## Excerpted records
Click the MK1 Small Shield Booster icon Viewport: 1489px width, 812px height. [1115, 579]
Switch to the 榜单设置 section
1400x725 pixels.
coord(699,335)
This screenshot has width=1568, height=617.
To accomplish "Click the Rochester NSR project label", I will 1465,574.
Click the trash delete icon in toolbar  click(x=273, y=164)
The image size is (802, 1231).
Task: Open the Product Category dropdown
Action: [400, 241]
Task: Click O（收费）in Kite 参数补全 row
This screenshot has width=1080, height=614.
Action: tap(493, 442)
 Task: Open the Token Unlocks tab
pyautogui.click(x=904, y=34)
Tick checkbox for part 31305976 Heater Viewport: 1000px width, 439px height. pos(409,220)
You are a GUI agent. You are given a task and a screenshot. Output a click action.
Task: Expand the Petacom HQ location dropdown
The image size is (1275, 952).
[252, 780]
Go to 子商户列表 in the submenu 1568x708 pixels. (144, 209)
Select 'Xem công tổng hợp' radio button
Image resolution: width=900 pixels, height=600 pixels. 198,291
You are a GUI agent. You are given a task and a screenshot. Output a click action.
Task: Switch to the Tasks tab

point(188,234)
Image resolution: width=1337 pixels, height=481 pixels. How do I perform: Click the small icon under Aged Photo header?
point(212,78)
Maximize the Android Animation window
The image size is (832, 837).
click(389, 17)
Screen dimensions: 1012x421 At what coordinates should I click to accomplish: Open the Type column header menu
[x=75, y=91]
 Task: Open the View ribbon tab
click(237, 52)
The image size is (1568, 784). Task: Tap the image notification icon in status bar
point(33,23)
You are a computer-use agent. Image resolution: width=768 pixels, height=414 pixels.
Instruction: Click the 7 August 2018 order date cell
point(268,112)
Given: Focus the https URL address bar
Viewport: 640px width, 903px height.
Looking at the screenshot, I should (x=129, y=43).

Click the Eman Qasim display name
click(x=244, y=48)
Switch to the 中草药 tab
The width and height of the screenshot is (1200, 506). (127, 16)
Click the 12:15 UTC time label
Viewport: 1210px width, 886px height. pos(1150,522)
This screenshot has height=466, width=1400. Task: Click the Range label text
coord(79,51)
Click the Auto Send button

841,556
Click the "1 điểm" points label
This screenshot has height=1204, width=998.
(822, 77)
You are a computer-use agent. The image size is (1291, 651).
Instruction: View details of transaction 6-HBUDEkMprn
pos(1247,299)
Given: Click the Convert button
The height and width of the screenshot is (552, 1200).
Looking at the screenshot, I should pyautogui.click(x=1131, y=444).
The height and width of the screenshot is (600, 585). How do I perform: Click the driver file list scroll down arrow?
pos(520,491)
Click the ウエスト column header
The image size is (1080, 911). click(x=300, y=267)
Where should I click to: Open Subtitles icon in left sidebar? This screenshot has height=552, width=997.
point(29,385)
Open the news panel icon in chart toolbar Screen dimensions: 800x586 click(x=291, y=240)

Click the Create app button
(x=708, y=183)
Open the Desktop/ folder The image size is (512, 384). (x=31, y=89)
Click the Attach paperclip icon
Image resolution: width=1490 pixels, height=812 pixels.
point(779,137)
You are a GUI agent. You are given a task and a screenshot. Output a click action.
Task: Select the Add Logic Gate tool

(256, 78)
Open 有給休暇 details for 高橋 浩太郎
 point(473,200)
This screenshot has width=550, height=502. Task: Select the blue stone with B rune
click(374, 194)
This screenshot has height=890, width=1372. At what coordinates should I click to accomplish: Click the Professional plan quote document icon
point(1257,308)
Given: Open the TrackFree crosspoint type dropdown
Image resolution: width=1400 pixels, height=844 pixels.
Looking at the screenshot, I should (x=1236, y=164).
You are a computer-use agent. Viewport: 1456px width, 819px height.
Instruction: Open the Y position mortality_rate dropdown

## The exercise
Update the rows from the line with "Go to 子商户列表" to the line with "The width and" by replacing "Switch" with "Move", and give only those lines back with nothing else changed.

## Output of the task
Go to 子商户列表 in the submenu 1568x708 pixels. (144, 209)
Select 'Xem công tổng hợp' radio button
Image resolution: width=900 pixels, height=600 pixels. 198,291
You are a GUI agent. You are given a task and a screenshot. Output a click action.
Task: Move to the Tasks tab

point(188,234)
Image resolution: width=1337 pixels, height=481 pixels. How do I perform: Click the small icon under Aged Photo header?
point(212,78)
Maximize the Android Animation window
The image size is (832, 837).
click(389, 17)
Screen dimensions: 1012x421 At what coordinates should I click to accomplish: Open the Type column header menu
[x=75, y=91]
 Task: Open the View ribbon tab
click(237, 52)
The image size is (1568, 784). Task: Tap the image notification icon in status bar
point(33,23)
You are a computer-use agent. Image resolution: width=768 pixels, height=414 pixels.
Instruction: Click the 7 August 2018 order date cell
point(268,112)
Given: Focus the https URL address bar
Viewport: 640px width, 903px height.
Looking at the screenshot, I should (x=129, y=43).

Click the Eman Qasim display name
click(x=244, y=48)
Move to the 中草药 tab
The width and height of the screenshot is (1200, 506). (127, 16)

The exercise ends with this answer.